=== Text excerpt ===

Over 85% of the 21,300 known human proteins have now been reported to be phosphorylated [23]. Consequently, with potentially a million human phosphosites, many proteins will in fact feature more than 50 phosphosites. Most of these phosphosites tend to be clustered in their distribution in proteins, and are most frequently located right next to each other [22]. This has important ramifications with respect to the utility of phosphosite-specific antibodies, since the presence or absence of a phospho moiety in a flanking phosphosite in a protein could interfere with the recognition of the intended phosphosite by the antibody.

In the selection of suitable phosphorylation sites to target for antibody development, priority has been assigned to phosphosites that have been demonstrated to be functionally important in the literature or are likely to be based on high similarity with phosphosites in related, well characterized proteins. Repeated observation of the phosphorylation of a site in numerous MS studies is also desirable, although there are many instances of phosphosites that are well documented to be regulatory but poorly detected by MS. From a query of the PhosphoSite Plus website with 2742 known phosphosites that have been shown to be regulatory in the literature, we found that 602 (22%) have not been reported by random MS studies, and another 434 (16%) had only been documented in one MS experiment. To identify potentially important phosphosites, we have also investigated the evolutionary conservation of phosphorylation sites in diverse species, since these sites are likely to be retained if they play a regulatory role. The PhosphoNET website provides data on the evolutionary conservation of 960,000 known and predicted human phosphosites [24].

Mass spectrometry remains the method of choice by many in the field for identifying novel phosphorylation sites and quantifying phosphorylation events in exploratory studies despite the high price of equipment and consumable costs associated with this technology. Using stable isotope tag labelling, MS has been very successfully used to monitor fluctuations in the levels of phosphorylated proteins with high specificity. Indeed, the sequencing of the human genome was critical for this, since phosphopeptides can be easily identified from the charge to mass ratio of predicted peptides from protease digested proteins [25]. However, the requirements of sample pre-processing, including protease cleavages and phosphopeptide enrichment, also pose as potential sources of data inaccuracy and bias, as evidenced by the absence of many previously characterized phosphorylation sites in the largest datasets and by the low data reproducibility observed in replicate samples [26,27]. The lack of antibody reagents for following up on promising leads from MS analyses further reduces confidence in these findings without independent validation. By contrast, antibody microarrays not only define potentially important biomarkers, but also the antibody reagents that can serve to further track them by immune blotting, immune precipitation, immunohistochemistry, ELISA and other antibody-based methods.

Mass spectrometry has also been a powerful tool for the discovery of other types of covalent modifications of proteins. While phosphorylation is the most prevalent post-translational modification, at the time of the preparation of this review, the PhosphoSitePlus website had already annotated 77,335 ubiquitination sites, 38,139 acetylation sites, 18,614 methylation sites, 8,171succinylation sites and 10,242 glycosylation sites in proteins found in humans, rats and/or mice by MS [23].

=== Data ===

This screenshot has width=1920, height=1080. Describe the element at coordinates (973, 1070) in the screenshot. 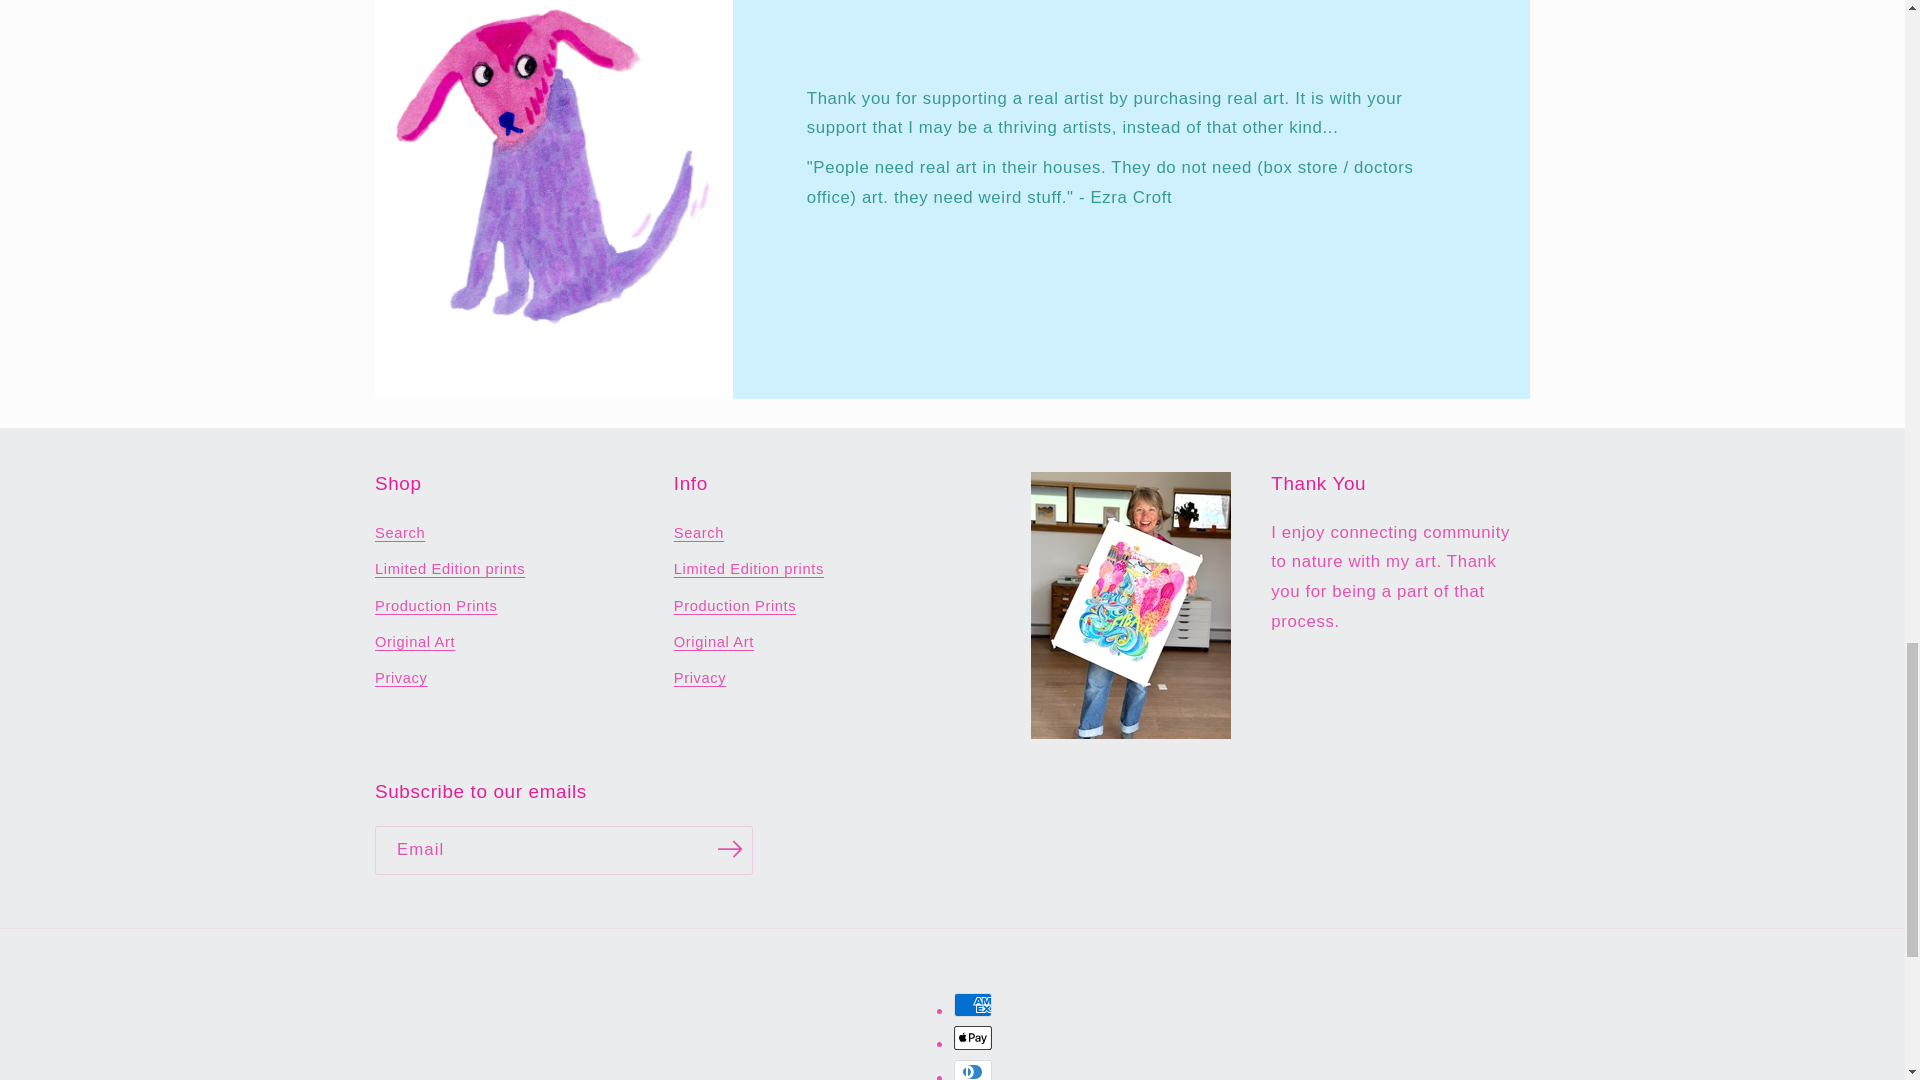

I see `Diners Club` at that location.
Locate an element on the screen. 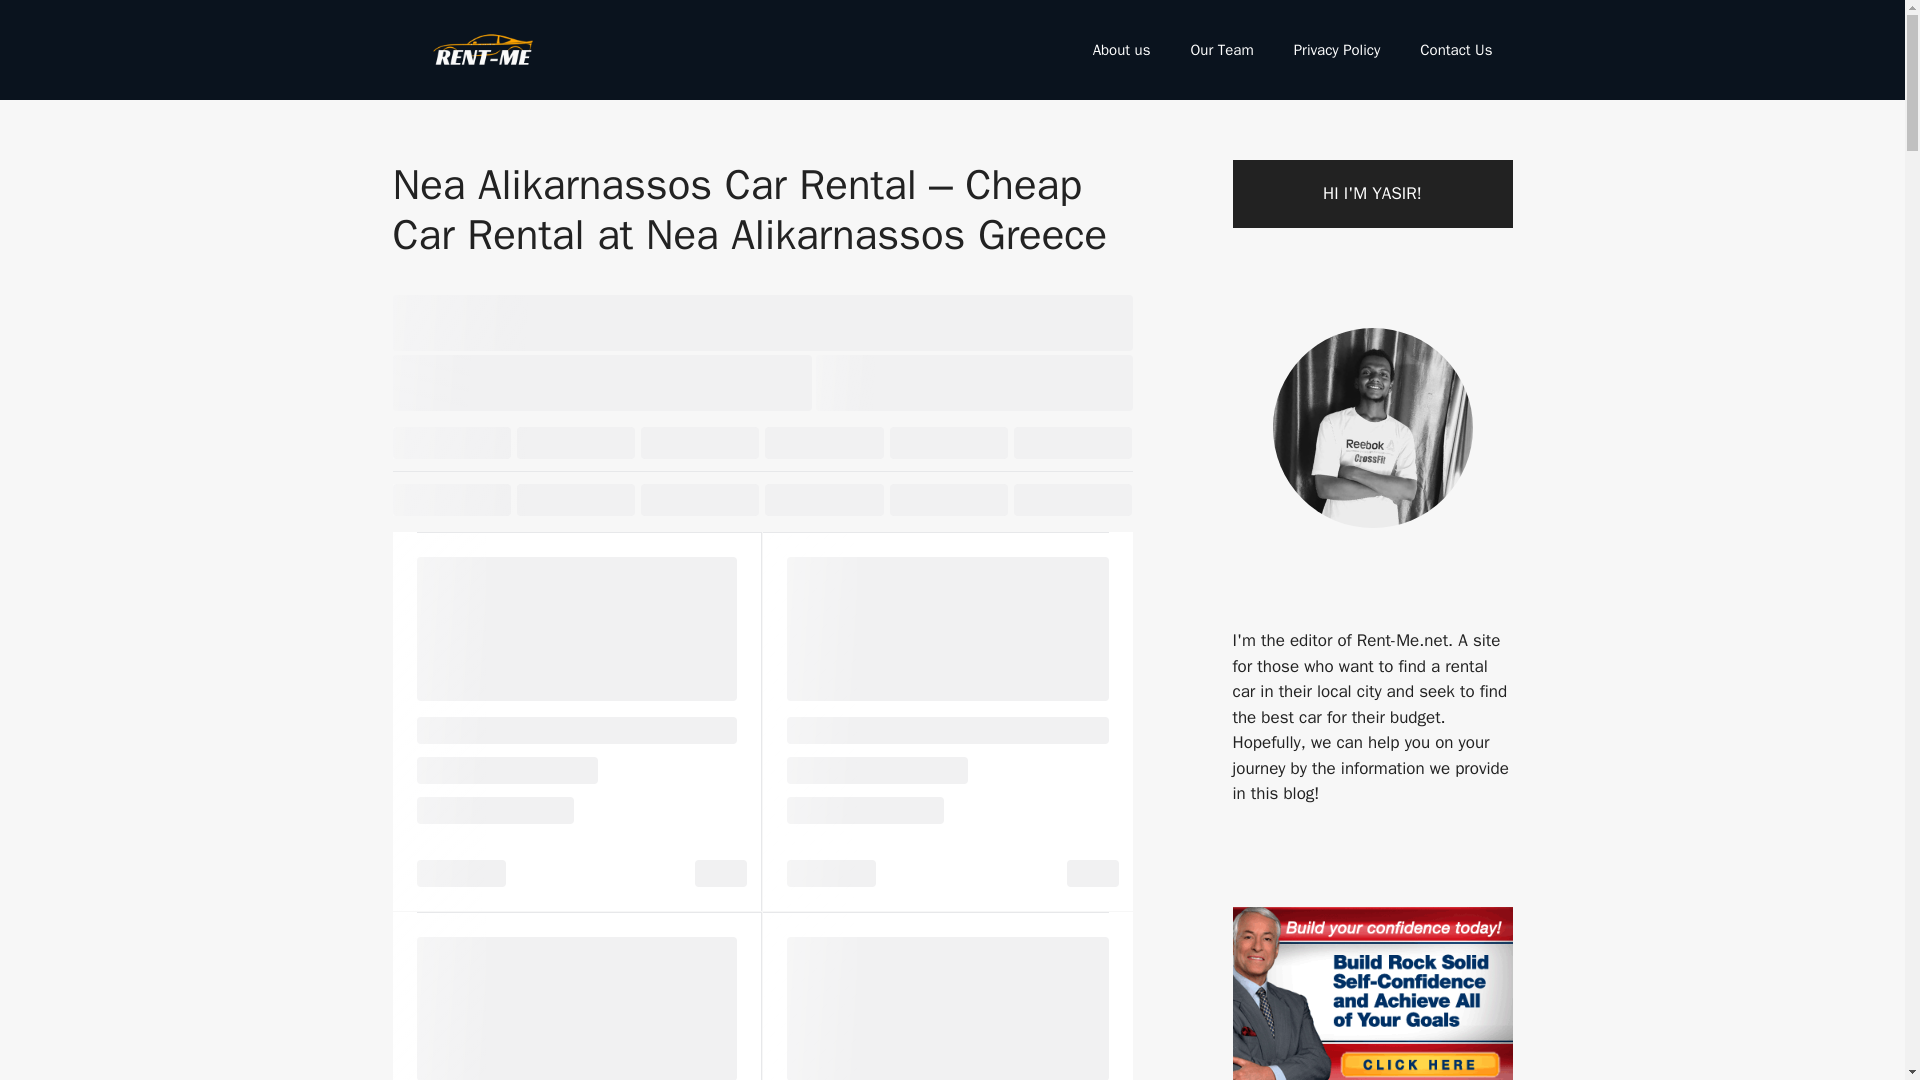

===

### Exercise tasks:
• a. In the phosphorylation text, how many of the 2742 known regulatory phosphosites queried on the PhosphoSite Plus website had not been reported by random MS studies?
• b. From the phosphorylation text, print the part that opens with the words containing "Mass spectrometry has" and closes with "by MS [23].".

### Solved tasks:
• a. 602 (22%)

• b.
Mass spectrometry has also been a powerful tool for the discovery of other types of covalent modifications of proteins. While phosphorylation is the most prevalent post-translational modification, at the time of the preparation of this review, the PhosphoSitePlus website had already annotated 77,335 ubiquitination sites, 38,139 acetylation sites, 18,614 methylation sites, 8,171succinylation sites and 10,242 glycosylation sites in proteins found in humans, rats and/or mice by MS [23].